> _EXERCISE INSTRUCTIONS_
Once you reach the line that holds "A+ (1084, 263)" in the listing below, output it and every line after it through the line that holds "[Advertisement] (1316, 953)", word for word.

> _EXTRACTED INFORMATION_
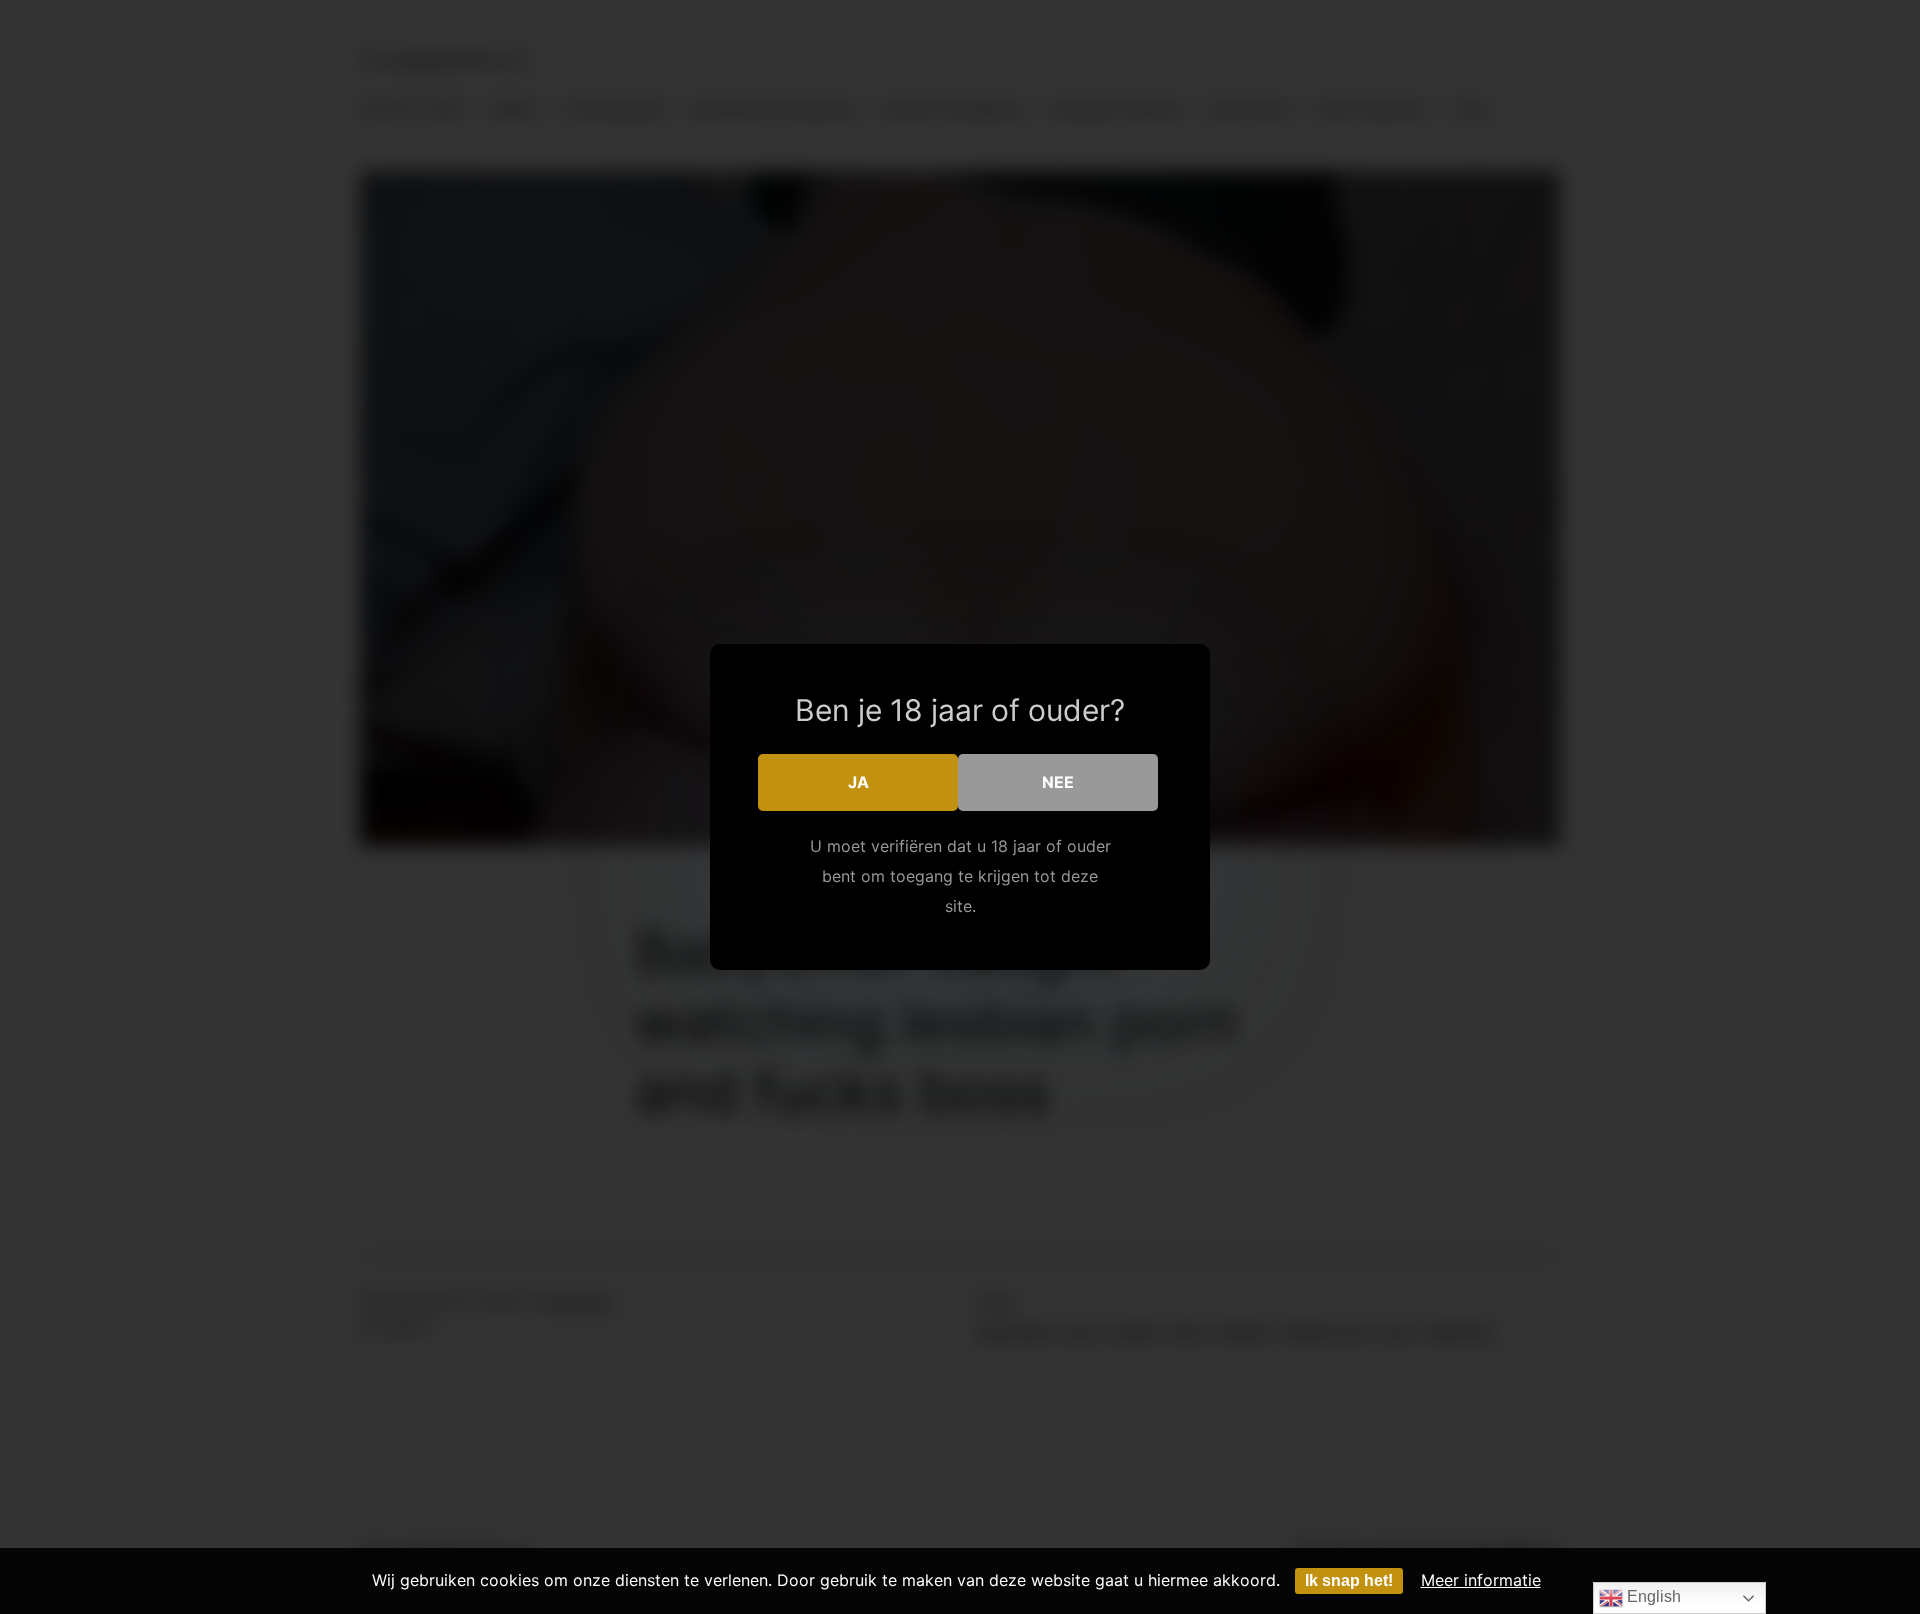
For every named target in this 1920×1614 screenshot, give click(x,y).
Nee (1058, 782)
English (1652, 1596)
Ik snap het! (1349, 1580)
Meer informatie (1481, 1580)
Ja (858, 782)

---

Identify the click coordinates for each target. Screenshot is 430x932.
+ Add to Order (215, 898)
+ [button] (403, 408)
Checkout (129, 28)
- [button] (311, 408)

--

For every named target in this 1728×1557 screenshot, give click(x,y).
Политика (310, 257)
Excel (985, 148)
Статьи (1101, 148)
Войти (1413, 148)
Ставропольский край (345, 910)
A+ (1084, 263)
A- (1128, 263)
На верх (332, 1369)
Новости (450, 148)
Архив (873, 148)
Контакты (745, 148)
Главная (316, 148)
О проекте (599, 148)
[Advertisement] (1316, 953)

> _RESULT OF THE EXERCISE_
A+ (1084, 263)
A- (1128, 263)
На верх (332, 1369)
Новости (450, 148)
Архив (873, 148)
Контакты (745, 148)
Главная (316, 148)
О проекте (599, 148)
[Advertisement] (1316, 953)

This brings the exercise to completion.